INSTRUCTIONS TO FOLLOW: Search the listing below for the word "Select", and copy every line in which it turns up.

────────────────────────────────────────

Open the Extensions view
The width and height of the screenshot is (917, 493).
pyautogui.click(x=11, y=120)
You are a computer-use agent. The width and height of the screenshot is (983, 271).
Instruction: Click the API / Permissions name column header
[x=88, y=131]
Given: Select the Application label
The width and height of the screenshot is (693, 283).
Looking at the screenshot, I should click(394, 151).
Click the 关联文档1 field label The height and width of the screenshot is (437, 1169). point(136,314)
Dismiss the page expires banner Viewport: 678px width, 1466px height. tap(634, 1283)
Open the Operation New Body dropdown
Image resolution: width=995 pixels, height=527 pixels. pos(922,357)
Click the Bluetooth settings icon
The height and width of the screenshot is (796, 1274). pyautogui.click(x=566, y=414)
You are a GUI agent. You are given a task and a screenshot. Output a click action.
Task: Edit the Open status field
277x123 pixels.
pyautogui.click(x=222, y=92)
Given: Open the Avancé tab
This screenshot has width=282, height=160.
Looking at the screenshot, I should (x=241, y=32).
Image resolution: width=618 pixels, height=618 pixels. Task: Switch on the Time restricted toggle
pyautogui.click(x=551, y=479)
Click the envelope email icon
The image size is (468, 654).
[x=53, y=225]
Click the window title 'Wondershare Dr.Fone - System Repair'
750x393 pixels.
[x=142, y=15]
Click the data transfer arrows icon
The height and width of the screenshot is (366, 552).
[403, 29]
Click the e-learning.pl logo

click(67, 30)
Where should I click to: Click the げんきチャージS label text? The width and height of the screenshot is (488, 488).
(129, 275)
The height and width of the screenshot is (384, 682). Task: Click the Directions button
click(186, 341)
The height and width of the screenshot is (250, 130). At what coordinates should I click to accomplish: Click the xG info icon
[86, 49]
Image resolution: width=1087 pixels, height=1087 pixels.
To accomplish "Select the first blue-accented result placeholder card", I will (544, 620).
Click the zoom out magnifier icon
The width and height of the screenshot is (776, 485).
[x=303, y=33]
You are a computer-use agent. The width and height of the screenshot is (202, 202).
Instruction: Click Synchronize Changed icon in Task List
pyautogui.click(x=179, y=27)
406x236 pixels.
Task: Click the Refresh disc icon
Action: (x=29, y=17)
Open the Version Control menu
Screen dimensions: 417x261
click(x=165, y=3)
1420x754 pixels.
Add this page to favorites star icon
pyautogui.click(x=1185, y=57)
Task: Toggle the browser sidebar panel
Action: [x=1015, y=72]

────────────────────────────────────────

RESPONSE TO THIS TASK:
Given: Select the Application label
To accomplish "Select the first blue-accented result placeholder card", I will (544, 620).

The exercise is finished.